Collected data:
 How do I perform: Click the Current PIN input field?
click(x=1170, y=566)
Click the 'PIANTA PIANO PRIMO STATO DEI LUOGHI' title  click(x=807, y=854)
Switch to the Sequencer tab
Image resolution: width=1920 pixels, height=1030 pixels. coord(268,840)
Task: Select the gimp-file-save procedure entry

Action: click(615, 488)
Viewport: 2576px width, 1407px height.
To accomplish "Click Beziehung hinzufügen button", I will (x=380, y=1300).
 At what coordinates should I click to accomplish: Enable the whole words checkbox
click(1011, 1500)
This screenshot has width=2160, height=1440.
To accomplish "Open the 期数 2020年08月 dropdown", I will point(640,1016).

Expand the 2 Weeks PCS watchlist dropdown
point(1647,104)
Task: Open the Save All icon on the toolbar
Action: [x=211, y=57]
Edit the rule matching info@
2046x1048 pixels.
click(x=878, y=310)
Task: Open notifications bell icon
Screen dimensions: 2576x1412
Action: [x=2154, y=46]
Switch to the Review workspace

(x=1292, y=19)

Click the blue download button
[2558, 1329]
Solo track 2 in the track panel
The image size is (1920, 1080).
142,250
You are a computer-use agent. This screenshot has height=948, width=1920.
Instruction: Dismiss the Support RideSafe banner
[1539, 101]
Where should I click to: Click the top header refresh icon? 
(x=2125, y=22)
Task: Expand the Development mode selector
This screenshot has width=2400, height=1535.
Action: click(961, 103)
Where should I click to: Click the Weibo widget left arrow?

● **What is expected**:
Exact transcription of the records is all that is wanted.

● **Task output**:
 How do I perform: Click the Current PIN input field?
click(x=1170, y=566)
Click the 'PIANTA PIANO PRIMO STATO DEI LUOGHI' title  click(x=807, y=854)
Switch to the Sequencer tab
Image resolution: width=1920 pixels, height=1030 pixels. coord(268,840)
Task: Select the gimp-file-save procedure entry

Action: click(615, 488)
Viewport: 2576px width, 1407px height.
To accomplish "Click Beziehung hinzufügen button", I will (x=380, y=1300).
 At what coordinates should I click to accomplish: Enable the whole words checkbox
click(1011, 1500)
This screenshot has width=2160, height=1440.
To accomplish "Open the 期数 2020年08月 dropdown", I will point(640,1016).

Expand the 2 Weeks PCS watchlist dropdown
point(1647,104)
Task: Open the Save All icon on the toolbar
Action: [x=211, y=57]
Edit the rule matching info@
2046x1048 pixels.
click(x=878, y=310)
Task: Open notifications bell icon
Screen dimensions: 2576x1412
Action: [x=2154, y=46]
Switch to the Review workspace

(x=1292, y=19)

Click the blue download button
[2558, 1329]
Solo track 2 in the track panel
The image size is (1920, 1080).
142,250
You are a computer-use agent. This screenshot has height=948, width=1920.
Instruction: Dismiss the Support RideSafe banner
[1539, 101]
Where should I click to: Click the top header refresh icon? 
(x=2125, y=22)
Task: Expand the Development mode selector
This screenshot has width=2400, height=1535.
Action: click(961, 103)
Where should I click to: Click the Weibo widget left arrow?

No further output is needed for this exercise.